DECRETO-LEI Nº 959 - DE 13 DE OUTUBRO DE 1969 - DOU DE 17/10/69 - Revogado
Revogado pela LEI Nº 5.890 - DE 8 DE JUNHO DE 1973 - DOU DE 11/6/73
Dispõe
sobre a contribuição devida ao Instituto Nacional de Previdência Social pela emprêsa que remunerar serviços a ela
prestados por trabalhador autônomo, e dá outras providências
Os Ministros da Marinha de Guerra, do Exército e da Aeronáutica
Militar, usando das atribuições que lhes confere o artigo 1º do Ato
Institucional nº 12, de 31 de agosto de 1969, combinado com o artigo 2º, § 1º
do Ato Institucional nº 5, de 13 de dezembro de 1968, decretam:
Art. 1º
Art. 1º A empresa que a qualquer título remunerar serviços a ela prestados por trabalhador autônomo, sem vínculo empregatício, fica obrigada a contribuir para o Instituto Nacional de Previdência Social (INPS) nos têrmos do artigo 69, § 2º, da Lei nº 3.807, de 26 de agosto de 1960 (Lei Orgânica da Previdência Social), na redação dada pelo artigo 18 do Decreto-Lei nº 66, de 21 de novembro de 1966, e nas condições estabelecidas neste Decreto-Lei.

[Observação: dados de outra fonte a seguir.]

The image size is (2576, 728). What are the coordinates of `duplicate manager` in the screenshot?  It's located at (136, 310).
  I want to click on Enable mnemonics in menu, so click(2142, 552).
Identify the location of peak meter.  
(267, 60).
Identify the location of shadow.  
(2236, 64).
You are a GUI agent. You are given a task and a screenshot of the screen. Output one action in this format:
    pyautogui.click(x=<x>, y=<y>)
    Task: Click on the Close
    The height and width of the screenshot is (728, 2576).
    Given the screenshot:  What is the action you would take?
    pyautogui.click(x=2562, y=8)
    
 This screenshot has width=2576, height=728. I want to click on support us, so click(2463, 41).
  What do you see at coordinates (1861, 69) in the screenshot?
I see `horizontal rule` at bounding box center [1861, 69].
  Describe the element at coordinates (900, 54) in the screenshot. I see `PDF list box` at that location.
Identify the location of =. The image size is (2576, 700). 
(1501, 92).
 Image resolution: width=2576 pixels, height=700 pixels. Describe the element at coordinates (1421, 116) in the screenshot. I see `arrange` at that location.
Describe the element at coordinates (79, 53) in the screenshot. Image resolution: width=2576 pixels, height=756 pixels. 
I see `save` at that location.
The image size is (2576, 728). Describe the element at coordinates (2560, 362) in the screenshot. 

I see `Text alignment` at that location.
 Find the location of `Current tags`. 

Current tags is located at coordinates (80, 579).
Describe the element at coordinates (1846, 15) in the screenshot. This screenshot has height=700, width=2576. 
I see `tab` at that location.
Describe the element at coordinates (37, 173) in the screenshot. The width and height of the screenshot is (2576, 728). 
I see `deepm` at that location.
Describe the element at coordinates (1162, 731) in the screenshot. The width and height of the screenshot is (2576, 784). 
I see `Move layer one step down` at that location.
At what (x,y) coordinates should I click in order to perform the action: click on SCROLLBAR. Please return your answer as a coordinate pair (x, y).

§ 1º A contribuição será igual a 8% (oito por cento) da remuneração efetivamente paga ou devida no ano civil limitada, em relação a cada emprêsa e por trabalhador autônomo, a doze vêzes o maior salário-base da categoria, vigente na respectiva região, ou, na falta deste, a doze vêzes o salário-mínimo regional de adulto, não prevalecendo para êsse efeito o limite mensal estabelecido no item III do artigo 69 da Lei Orgânica da Previdência Social.
§ 2º Sobre o valor da remuneração de que trata êste artigo não será devida nenhuma outra das contribuições arrecadadas pelo INPS.
Art. 2º
Art. 2º Na documentação
referente à remuneração dos serviços prestados por trabalhador autônomo nos
casos previstos neste Decreto-Lei deverão ser discriminadas as parcelas
correspondentes a:
a) serviços profissionais próprios;
b) serviços de terceiros a ele prestados;
Parágrafo único. Na falta dessa discriminação servirá de base para o cálculo da contribuição o total da remuneração.
Art. 3º
Art. 3º Equipara-se à empresa para fins de previdência social, o trabalhador autônomo que remunerar serviços a ele prestados por outro trabalhador autônomo, bem como a cooperativa de trabalho e a sociedade civil, de direito ou de fato, prestadora de serviços.
Art. 4º
Art. 4º Caberá ao Ministro do Trabalho e Previdência Social dirimir as dúvidas e solucionar os casos omissos surgidos na execução deste Decreto-Lei.
Art. 5º
Art. 5º Este Decreto-Lei entrará em vigor no primeiro dia útil do mês seguinte ao de sua publicação, revogadas as disposições em contrário.